Diana Anphimiadi: Why I No Longer Write Poems

Diana Anphimiadi is a poet, publicist, linguist and teacher. She has published four collections of poetry in Georgian: Shokoladi (Chocolate, 2008), Konspecturi Mitologia (Resumé of Mythology, 2009), Alhlokhedvis Traektoria (Trajectory of the Short-Sighted, 2012) and Chrdilis Amoch’ra (Cutting the Shadow, 2015).

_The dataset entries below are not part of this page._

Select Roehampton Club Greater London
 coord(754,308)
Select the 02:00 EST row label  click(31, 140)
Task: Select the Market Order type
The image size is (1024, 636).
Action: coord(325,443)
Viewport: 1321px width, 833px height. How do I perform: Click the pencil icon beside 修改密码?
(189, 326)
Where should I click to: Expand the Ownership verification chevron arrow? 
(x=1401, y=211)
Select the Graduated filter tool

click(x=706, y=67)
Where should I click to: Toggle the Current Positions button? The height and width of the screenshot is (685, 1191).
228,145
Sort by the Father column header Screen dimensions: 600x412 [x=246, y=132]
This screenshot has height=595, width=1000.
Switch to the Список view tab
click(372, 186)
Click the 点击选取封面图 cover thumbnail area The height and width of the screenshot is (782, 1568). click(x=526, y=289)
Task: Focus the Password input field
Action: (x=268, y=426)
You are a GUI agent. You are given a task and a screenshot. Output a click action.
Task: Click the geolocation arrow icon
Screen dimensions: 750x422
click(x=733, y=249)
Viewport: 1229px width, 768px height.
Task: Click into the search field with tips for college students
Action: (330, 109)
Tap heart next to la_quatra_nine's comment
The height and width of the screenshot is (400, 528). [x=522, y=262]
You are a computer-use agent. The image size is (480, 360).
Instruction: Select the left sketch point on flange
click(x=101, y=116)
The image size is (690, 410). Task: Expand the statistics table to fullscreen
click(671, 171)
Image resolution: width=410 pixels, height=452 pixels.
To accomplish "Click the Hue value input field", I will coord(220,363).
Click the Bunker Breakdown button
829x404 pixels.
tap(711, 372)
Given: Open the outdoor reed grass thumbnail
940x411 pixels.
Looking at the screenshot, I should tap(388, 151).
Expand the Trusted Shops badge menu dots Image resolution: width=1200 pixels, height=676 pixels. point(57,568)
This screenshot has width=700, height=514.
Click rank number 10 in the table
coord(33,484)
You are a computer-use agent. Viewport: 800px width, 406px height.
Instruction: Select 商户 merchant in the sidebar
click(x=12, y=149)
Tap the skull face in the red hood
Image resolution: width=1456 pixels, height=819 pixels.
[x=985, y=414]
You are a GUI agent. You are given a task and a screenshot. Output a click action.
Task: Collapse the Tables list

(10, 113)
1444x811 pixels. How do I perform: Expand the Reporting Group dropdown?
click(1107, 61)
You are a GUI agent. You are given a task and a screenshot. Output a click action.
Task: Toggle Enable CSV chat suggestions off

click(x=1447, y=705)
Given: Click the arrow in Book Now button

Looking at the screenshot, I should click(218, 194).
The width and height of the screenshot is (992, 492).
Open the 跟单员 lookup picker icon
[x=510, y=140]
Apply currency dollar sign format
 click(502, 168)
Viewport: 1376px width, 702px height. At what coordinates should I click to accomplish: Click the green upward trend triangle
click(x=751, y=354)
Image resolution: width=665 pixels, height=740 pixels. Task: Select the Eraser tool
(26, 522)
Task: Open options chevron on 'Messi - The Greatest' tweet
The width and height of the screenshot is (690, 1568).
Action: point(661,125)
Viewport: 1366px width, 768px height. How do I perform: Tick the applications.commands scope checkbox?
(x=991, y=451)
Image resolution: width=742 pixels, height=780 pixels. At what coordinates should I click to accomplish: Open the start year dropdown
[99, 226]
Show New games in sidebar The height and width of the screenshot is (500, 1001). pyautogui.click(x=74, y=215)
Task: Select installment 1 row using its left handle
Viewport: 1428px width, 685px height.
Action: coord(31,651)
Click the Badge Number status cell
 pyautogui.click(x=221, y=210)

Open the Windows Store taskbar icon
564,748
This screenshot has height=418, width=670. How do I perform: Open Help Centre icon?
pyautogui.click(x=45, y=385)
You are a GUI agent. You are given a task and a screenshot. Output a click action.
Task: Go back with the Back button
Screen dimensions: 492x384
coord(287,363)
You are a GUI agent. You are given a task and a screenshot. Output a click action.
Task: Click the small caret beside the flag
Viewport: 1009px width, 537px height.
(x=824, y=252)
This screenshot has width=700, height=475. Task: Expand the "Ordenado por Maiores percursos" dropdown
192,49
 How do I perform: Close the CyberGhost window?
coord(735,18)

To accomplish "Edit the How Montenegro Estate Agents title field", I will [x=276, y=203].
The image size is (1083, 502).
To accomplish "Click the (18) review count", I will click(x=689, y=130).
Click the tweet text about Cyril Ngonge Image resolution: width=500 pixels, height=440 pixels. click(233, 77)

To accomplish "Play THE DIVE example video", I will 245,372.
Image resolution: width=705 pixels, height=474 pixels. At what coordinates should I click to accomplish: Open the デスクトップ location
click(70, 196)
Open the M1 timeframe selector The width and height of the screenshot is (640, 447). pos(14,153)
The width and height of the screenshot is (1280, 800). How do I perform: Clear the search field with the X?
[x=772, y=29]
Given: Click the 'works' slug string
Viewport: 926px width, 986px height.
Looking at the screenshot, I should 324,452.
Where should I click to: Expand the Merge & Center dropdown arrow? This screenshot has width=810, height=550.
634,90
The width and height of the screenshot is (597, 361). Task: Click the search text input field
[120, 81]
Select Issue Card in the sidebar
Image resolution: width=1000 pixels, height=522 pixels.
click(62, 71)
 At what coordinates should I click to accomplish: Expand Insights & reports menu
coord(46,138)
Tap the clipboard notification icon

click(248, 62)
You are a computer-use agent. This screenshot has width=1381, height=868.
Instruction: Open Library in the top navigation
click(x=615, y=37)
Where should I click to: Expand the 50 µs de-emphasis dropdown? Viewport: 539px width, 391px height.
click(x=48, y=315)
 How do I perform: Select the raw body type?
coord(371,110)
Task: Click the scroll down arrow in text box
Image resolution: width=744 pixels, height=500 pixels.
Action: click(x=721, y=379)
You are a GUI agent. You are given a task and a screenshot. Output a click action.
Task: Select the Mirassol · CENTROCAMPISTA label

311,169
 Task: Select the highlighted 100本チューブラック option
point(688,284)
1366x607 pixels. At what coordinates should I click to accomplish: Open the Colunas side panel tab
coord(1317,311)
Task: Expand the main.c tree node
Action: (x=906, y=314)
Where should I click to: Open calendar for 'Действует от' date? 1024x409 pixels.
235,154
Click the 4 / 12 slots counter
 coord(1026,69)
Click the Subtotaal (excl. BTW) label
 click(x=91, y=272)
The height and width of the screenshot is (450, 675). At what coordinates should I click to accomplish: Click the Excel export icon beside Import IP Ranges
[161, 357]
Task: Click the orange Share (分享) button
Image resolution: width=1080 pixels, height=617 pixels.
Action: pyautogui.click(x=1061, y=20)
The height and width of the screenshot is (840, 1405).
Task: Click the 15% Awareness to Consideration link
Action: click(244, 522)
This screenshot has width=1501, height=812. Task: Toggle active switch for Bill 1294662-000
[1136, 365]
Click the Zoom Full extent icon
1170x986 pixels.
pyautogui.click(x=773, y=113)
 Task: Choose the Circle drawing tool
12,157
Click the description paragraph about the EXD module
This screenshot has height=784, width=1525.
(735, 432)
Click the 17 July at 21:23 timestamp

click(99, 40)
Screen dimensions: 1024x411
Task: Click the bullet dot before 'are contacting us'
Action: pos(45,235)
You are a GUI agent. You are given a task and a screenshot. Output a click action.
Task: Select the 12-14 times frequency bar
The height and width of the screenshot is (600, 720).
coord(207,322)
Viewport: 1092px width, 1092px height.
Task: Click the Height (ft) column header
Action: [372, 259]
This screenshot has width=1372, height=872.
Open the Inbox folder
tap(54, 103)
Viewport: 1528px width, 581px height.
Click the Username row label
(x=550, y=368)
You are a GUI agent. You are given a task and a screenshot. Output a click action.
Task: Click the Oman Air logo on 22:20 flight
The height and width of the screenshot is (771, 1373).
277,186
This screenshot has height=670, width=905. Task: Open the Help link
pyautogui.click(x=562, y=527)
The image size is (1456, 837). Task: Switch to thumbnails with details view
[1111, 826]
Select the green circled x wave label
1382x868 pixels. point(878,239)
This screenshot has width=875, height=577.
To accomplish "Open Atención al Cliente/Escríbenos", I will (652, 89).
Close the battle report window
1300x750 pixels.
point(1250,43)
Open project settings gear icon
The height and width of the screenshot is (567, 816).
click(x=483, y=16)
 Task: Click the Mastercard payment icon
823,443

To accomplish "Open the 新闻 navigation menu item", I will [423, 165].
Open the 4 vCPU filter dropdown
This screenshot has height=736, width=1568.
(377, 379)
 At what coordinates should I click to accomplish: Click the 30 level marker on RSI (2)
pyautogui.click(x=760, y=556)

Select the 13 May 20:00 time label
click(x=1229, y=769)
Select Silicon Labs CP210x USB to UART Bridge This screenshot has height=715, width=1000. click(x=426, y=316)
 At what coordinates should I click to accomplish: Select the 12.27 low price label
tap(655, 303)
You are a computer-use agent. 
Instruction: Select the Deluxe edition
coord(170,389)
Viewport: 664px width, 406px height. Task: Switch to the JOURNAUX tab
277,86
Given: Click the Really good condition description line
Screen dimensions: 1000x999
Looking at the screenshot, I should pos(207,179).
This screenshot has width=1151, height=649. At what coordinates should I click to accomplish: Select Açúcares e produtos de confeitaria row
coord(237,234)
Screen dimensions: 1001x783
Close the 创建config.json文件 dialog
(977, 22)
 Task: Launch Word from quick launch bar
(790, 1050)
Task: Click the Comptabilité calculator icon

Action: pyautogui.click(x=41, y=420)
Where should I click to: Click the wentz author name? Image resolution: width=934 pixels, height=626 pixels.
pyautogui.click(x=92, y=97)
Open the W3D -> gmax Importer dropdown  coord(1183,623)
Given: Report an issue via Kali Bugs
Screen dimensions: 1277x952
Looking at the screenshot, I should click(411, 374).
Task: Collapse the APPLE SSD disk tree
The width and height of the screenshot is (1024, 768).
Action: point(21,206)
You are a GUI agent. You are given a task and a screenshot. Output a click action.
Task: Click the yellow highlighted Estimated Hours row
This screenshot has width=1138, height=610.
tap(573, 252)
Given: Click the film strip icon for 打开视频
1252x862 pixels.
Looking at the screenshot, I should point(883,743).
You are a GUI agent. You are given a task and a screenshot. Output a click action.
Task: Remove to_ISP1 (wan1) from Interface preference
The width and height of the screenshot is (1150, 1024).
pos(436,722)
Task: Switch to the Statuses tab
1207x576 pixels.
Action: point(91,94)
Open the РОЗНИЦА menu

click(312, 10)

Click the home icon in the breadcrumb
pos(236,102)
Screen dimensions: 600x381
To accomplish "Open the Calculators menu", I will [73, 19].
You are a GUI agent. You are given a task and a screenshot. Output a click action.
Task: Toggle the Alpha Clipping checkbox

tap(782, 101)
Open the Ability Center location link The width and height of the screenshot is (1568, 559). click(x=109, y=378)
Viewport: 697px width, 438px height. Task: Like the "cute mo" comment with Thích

Her poetry has received prestigious awards, including first prize in the 2008 Tsero (Crane Award) and the Saba Prize for the best first collection in 2009. Her chapbook, Beginning to Speak, was published in 2018 by the Poetry Translation Centre, and Why I No Longer Write Poems, the first full-length Georgian-English selection of her poetry, is published by Bloodaxe Books with the Poetry Translation Centre in 2022, both titles translated by Natalia Bukia-Peters and Jean Sprackland.
Diana Anphimiadi lives in Tblisi with her son.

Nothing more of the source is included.